Biennial Rolex Fastnet Race to return this summer
Published: Tuesday, 07 March 2017
First run in 1925 and held biennially since the 1930s, the 605 nautical mile race – Rolex Fastnet Race (Aug 6-11) will return to Cowes and Plymouth this summer. The 47th edition will see an international fleet of over 350 yachts.
(Photos: Kurt Arrigo, Daniel Forster, Carlo Borlenghi / Rolex - Rolex Fastnet Race 2015)

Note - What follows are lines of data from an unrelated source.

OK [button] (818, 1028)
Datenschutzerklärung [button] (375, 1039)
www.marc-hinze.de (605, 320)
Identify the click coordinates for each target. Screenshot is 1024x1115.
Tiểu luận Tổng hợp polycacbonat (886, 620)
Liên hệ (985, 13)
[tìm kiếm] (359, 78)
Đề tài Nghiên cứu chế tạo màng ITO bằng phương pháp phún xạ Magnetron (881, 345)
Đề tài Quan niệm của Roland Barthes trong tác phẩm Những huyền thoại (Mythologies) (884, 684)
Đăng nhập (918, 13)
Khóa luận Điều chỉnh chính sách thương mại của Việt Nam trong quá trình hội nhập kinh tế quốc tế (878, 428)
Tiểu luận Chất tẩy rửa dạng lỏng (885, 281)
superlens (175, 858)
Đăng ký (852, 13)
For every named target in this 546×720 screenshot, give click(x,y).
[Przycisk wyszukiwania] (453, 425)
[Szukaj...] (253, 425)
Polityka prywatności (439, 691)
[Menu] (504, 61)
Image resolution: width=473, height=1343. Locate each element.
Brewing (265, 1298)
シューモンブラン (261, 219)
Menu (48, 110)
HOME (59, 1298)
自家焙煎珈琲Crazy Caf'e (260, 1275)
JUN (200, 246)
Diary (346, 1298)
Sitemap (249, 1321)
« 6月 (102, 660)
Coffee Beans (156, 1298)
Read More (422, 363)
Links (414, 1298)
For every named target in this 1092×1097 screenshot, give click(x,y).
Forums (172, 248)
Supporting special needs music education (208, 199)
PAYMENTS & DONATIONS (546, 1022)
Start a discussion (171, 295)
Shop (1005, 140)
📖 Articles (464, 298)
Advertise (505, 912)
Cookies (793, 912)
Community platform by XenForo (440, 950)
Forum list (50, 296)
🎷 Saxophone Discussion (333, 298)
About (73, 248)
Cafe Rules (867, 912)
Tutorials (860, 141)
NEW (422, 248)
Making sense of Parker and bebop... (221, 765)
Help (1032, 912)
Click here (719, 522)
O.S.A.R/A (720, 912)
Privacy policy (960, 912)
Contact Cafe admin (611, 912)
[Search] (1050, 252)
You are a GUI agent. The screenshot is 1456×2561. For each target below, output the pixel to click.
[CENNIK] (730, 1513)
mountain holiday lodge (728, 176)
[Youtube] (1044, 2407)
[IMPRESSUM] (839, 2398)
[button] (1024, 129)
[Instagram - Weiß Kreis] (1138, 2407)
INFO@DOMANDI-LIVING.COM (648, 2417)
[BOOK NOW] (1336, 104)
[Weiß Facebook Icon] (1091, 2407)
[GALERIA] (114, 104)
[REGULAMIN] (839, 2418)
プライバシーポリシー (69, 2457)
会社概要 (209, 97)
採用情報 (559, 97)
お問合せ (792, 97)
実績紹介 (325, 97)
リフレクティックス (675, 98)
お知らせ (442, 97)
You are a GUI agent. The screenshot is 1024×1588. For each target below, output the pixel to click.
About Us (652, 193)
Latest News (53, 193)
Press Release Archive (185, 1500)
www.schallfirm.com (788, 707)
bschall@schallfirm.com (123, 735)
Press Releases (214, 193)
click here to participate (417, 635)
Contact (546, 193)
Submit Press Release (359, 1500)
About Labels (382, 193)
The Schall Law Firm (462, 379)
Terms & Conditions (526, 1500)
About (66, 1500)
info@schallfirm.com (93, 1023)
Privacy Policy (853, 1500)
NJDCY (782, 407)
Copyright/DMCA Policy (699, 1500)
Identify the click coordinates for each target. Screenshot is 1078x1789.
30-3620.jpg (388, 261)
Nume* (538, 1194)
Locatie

Starting from the Royal Yacht Squadron in Cowes, the Isle of Wight, it passes landmarks in the English Channel including The Needles at the western end of the Solent, Portland Bill, Start Point, The Lizard and Land’s End, before embarking on the open water passage across the Celtic Sea and the symbolic turn around the Fastnet Rock off the southern coast of Ireland; a rounding that heralds the race’s emblematic halfway juncture as the fleet embark on the long return leg via the Scillies to the finish in Plymouth.
Multihulls and professionally crewed monohull maxis share the course with much smaller boats crewed by Corinthians. The rating system applied to the main body of the fleet means the overall winner can spring from any size of boat.
Over the 15 years of the Rolex partnership, yachts ranging between 33 feet and 72 feet have secured the Fastnet Challenge Cup and Rolex timepiece awarded to the overall winner.
The Rolex Fastnet Race is global with participants representing five continents. The eight editions supported by Rolex have seen monohull line honours go to six different nationalities, and the Fastnet Challenge Cup to four different countries.
This includes boats from Ireland, which provides the iconic turning mark of the Fastnet Rock, and France, the country that regularly provides the largest number of overseas entries. Further back in the history of the race, boats from Australia (Ragamuffin, 1971), Brazil (Saga, 1973) and 11 entries from the United States, such as two-time winner Dorade (1931 & 33), have won the overall prize.
Niklas Zennström’s Rán 2 is the only yacht since the late 1950s to claim back-to-back Rolex Fastnet wins on handicap. Rán 2 triumphed in 2009 and in 2011. Jolie Brise was first to finish the 1925 race in a time of six days, two hours, 45 minutes. In 2013 the same yacht completed the race in 5 days, 4 hours, 39 minutes.
The previous two Rolex Fastnet Races have been won by French crews – Pascal and Alexis Loison (father and son) with Night and Day in 2013; Géry Trentesaux’s Courrier Du Leon in 2015.
The current monohull race record is one day, 18 hours and 35 minutes, set in 2011 by the Ian Walker-skippered 70-foot Abu Dhabi Ocean Racing.
This race will also bring together the yacht clubs such as the Royal Ocean Racing Club (RORC) and the Royal Yacht Squadron.